The core weakness is political. Draghi's agenda cuts across Europe's comfort zones. It requires deeper capital markets, not another roundtable on capital markets union; lower and more predictable energy costs, not new targets alone; faster permitting, not better guidelines; public procurement that creates lead markets for European technology; and telecoms, defence, energy, and financial markets that can scale across borders. Above all, it requires member states to accept that strategic autonomy cannot be built on 27 industrial reflexes and fragmented pools of capital.
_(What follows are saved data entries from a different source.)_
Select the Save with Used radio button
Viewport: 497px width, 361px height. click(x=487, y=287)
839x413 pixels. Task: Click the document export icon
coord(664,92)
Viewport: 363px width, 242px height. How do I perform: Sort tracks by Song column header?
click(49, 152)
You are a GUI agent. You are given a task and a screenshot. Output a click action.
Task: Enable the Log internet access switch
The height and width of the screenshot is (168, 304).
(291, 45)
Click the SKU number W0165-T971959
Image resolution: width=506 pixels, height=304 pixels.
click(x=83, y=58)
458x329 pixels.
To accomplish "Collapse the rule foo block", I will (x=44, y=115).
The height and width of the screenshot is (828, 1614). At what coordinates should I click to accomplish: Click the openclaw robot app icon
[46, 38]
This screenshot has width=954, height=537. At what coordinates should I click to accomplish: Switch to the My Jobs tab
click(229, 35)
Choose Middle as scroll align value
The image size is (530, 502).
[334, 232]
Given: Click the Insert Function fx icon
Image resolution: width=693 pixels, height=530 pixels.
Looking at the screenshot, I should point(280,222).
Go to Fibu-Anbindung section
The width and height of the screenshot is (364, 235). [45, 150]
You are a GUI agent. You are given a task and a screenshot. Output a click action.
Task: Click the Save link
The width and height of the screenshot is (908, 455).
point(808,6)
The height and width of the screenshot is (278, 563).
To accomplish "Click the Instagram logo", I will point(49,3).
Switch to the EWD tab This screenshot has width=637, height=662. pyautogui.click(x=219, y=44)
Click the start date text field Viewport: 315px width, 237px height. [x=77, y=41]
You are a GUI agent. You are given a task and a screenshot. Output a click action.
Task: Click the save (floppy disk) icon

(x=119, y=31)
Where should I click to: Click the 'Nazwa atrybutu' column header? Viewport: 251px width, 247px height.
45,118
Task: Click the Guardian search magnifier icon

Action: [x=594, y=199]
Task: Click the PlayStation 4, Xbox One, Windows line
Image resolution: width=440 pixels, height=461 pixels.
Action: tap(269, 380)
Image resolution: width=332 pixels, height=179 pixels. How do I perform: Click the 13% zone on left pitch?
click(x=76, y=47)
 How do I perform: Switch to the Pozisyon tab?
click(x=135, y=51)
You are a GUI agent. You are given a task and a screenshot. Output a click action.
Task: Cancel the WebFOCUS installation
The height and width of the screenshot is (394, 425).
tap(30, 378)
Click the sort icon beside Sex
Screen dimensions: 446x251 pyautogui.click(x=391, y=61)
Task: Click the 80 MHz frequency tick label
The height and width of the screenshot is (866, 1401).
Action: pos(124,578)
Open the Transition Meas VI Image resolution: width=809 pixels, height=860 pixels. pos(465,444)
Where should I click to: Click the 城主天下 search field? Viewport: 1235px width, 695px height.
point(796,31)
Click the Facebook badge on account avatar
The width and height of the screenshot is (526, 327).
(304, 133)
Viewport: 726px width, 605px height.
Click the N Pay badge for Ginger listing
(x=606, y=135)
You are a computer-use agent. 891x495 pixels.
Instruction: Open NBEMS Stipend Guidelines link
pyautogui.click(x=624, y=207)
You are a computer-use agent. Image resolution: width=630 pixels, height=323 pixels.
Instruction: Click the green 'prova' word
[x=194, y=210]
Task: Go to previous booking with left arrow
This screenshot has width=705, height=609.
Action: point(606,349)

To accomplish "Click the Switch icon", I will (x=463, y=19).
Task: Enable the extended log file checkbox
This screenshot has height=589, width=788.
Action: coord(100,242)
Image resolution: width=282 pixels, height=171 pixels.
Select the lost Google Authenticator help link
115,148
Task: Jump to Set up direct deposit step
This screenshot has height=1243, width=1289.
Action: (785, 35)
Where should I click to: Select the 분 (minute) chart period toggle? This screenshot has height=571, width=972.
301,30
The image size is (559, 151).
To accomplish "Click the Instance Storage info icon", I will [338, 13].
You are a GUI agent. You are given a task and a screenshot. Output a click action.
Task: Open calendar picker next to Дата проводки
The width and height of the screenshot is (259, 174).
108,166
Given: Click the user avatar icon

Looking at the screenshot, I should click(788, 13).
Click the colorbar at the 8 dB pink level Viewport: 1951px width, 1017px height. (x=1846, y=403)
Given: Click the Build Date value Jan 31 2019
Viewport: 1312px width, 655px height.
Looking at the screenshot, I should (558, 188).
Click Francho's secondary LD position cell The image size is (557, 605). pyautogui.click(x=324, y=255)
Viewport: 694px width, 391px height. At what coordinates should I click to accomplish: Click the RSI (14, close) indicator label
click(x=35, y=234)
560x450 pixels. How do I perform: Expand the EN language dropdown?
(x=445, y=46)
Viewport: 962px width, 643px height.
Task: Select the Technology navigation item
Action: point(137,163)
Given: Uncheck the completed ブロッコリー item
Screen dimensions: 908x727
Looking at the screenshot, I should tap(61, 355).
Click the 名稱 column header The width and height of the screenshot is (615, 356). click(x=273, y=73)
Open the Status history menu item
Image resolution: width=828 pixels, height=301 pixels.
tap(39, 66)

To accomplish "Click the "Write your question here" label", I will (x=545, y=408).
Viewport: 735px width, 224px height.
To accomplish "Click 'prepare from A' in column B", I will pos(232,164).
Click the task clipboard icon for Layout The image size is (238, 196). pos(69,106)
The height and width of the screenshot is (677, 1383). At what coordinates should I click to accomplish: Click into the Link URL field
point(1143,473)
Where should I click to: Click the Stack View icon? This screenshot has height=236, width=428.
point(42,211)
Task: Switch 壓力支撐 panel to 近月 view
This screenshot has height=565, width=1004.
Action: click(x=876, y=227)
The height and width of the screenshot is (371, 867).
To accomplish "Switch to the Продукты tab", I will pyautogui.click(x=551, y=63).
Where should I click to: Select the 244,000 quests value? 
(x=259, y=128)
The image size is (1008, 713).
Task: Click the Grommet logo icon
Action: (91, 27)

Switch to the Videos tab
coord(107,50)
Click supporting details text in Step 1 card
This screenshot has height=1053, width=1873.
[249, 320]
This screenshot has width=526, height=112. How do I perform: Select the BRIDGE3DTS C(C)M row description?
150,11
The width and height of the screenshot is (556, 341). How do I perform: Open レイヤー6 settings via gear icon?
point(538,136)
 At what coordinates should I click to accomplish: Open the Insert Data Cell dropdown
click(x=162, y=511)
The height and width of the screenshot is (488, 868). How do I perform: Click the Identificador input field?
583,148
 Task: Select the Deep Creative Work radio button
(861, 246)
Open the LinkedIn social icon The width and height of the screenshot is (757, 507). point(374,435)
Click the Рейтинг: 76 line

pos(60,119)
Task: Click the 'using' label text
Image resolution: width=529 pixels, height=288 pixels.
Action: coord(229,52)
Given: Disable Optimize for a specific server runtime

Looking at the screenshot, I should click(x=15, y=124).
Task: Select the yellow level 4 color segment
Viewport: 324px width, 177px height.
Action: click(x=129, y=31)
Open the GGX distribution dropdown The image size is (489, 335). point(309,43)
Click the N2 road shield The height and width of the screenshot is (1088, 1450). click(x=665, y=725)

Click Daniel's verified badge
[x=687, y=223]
So, "Is Draghi losing momentum?" is slightly the wrong question. Draghi is not losing intellectual momentum — he is losing implementation density, and the trackers now quantify that. The agenda is dispersed across directorates-general, Council formations, parliamentary committees, national ministries, and half-connected legislative files. The result is activity without concentration, movement without force.
The Fit for 55 precedent — and its warning
Europe has faced this problem before. The European Green Deal became politically real when it was translated into Fit for 55: not a single law but a legislative package with a target, a timetable, and institutional pressure that forced the Commission, Parliament, and Council to negotiate across sectors because the package itself created a delivery architecture.
It is also a cautionary tale, and a fair critic will raise it. Fit for 55 generated a cost-of-living and rural backlash that the current Commission is now partially unwinding through "simplification" and deregulation. A European Competitiveness Act would need to sequence costs and benefits differently than Fit for 55 did. Whatever one thinks of its individual components, however, Fit for 55 showed that the EU can convert a strategic priority into a legislative cycle.
A European Competitiveness Act
The Draghi agenda now needs the Fit for 55 treatment: a European Competitiveness Act, a legislative package that consolidates the remaining implementation of Draghi's recommendations into a single political vehicle for the rest of the mandate.
This should be an implementation with measurable objectives, priority files, a public scoreboard, and a binding adoption calendar — built to move Europe from competitiveness as rhetoric to competitiveness as discipline.
The Competitiveness Act should rest on three pillars that deserve priority because they are the most economically consequential and the most politically blocked: first, investment and capital markets; second, energy-cost competitiveness; and third, Single Market scale. But its scope should be broader still, mirroring the full breadth of Draghi's agenda — including, and especially, the recommendations no existing legislation has yet touched at all.
The timing is right
EU policymaking does not follow the usual rhythm of a national political honeymoon. The early phase of a mandate is dominated by agenda-setting. The later phase is when co-legislative pressure intensifies, as Parliament and the Council seek to close dossiers before the next electoral reset. If Draghi defined the first phase of this Commission's economic agenda, a European Competitiveness Act should define the second — and the trackers suggest there is no time to lose.
A single competitiveness package would make the trade-offs politically visible. It would stop the co-legislators from applauding Draghi in general while blocking him in particular, and debate competitiveness as a coherent model rather than a series of isolated files. Additionally, it would give industry and citizens a clearer sense of what the EU is trying to deliver.
Draghi has issued a fair warning and won the argument. The Commission has generated moderate institutional momentum. Political implementation remains too weak and too fragmented, on every available measure. The next step is a European Competitiveness Act to see the Draghi agenda through.